**PROVIDED RECORDS**.
# # #
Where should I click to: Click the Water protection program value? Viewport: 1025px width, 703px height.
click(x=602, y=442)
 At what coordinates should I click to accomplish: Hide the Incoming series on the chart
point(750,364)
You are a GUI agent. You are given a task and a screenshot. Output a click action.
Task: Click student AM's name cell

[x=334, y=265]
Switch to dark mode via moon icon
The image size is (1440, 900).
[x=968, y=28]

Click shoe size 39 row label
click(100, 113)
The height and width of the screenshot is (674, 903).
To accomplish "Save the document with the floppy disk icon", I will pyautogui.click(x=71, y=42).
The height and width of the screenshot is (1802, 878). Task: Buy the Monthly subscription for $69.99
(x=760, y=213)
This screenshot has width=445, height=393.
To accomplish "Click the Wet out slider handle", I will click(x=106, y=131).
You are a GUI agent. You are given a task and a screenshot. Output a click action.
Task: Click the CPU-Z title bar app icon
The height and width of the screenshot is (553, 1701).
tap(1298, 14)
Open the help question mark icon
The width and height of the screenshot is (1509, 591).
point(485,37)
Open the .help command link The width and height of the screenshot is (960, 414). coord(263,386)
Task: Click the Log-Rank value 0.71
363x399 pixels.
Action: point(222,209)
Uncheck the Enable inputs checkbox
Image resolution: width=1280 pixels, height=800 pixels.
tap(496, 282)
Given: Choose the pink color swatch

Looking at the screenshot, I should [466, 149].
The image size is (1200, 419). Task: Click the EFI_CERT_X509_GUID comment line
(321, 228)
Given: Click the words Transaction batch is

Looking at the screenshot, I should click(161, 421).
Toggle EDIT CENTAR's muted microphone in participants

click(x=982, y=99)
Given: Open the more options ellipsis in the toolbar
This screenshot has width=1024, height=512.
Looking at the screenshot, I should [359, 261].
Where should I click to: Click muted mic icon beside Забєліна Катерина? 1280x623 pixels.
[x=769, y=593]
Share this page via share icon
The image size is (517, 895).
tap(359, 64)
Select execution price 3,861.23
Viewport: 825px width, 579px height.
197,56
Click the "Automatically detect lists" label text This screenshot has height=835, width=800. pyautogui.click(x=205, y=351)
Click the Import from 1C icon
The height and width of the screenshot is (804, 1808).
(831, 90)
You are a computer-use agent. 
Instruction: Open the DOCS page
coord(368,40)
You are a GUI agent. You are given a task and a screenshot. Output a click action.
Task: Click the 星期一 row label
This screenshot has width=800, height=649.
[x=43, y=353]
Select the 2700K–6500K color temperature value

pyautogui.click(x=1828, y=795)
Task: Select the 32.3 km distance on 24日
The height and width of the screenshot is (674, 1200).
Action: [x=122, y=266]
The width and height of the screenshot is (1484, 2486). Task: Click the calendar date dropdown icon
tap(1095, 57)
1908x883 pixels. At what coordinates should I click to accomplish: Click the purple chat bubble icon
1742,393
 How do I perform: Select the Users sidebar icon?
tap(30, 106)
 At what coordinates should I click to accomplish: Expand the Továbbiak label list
# # #
**WHAT IS REQUIRED**.
An exact transcription of all the material above is the expected answer.

**TASK RESULT**.
Where should I click to: Click the Water protection program value? Viewport: 1025px width, 703px height.
click(x=602, y=442)
 At what coordinates should I click to accomplish: Hide the Incoming series on the chart
point(750,364)
You are a GUI agent. You are given a task and a screenshot. Output a click action.
Task: Click student AM's name cell

[x=334, y=265]
Switch to dark mode via moon icon
The image size is (1440, 900).
[x=968, y=28]

Click shoe size 39 row label
click(100, 113)
The height and width of the screenshot is (674, 903).
To accomplish "Save the document with the floppy disk icon", I will pyautogui.click(x=71, y=42).
The height and width of the screenshot is (1802, 878). Task: Buy the Monthly subscription for $69.99
(x=760, y=213)
This screenshot has width=445, height=393.
To accomplish "Click the Wet out slider handle", I will click(x=106, y=131).
You are a GUI agent. You are given a task and a screenshot. Output a click action.
Task: Click the CPU-Z title bar app icon
The height and width of the screenshot is (553, 1701).
tap(1298, 14)
Open the help question mark icon
The width and height of the screenshot is (1509, 591).
point(485,37)
Open the .help command link The width and height of the screenshot is (960, 414). coord(263,386)
Task: Click the Log-Rank value 0.71
363x399 pixels.
Action: point(222,209)
Uncheck the Enable inputs checkbox
Image resolution: width=1280 pixels, height=800 pixels.
tap(496, 282)
Given: Choose the pink color swatch

Looking at the screenshot, I should [466, 149].
The image size is (1200, 419). Task: Click the EFI_CERT_X509_GUID comment line
(321, 228)
Given: Click the words Transaction batch is

Looking at the screenshot, I should click(161, 421).
Toggle EDIT CENTAR's muted microphone in participants

click(x=982, y=99)
Given: Open the more options ellipsis in the toolbar
This screenshot has width=1024, height=512.
Looking at the screenshot, I should [359, 261].
Where should I click to: Click muted mic icon beside Забєліна Катерина? 1280x623 pixels.
[x=769, y=593]
Share this page via share icon
The image size is (517, 895).
tap(359, 64)
Select execution price 3,861.23
Viewport: 825px width, 579px height.
197,56
Click the "Automatically detect lists" label text This screenshot has height=835, width=800. pyautogui.click(x=205, y=351)
Click the Import from 1C icon
The height and width of the screenshot is (804, 1808).
(831, 90)
You are a computer-use agent. 
Instruction: Open the DOCS page
coord(368,40)
You are a GUI agent. You are given a task and a screenshot. Output a click action.
Task: Click the 星期一 row label
This screenshot has width=800, height=649.
[x=43, y=353]
Select the 2700K–6500K color temperature value

pyautogui.click(x=1828, y=795)
Task: Select the 32.3 km distance on 24日
The height and width of the screenshot is (674, 1200).
Action: [x=122, y=266]
The width and height of the screenshot is (1484, 2486). Task: Click the calendar date dropdown icon
tap(1095, 57)
1908x883 pixels. At what coordinates should I click to accomplish: Click the purple chat bubble icon
1742,393
 How do I perform: Select the Users sidebar icon?
tap(30, 106)
 At what coordinates should I click to accomplish: Expand the Továbbiak label list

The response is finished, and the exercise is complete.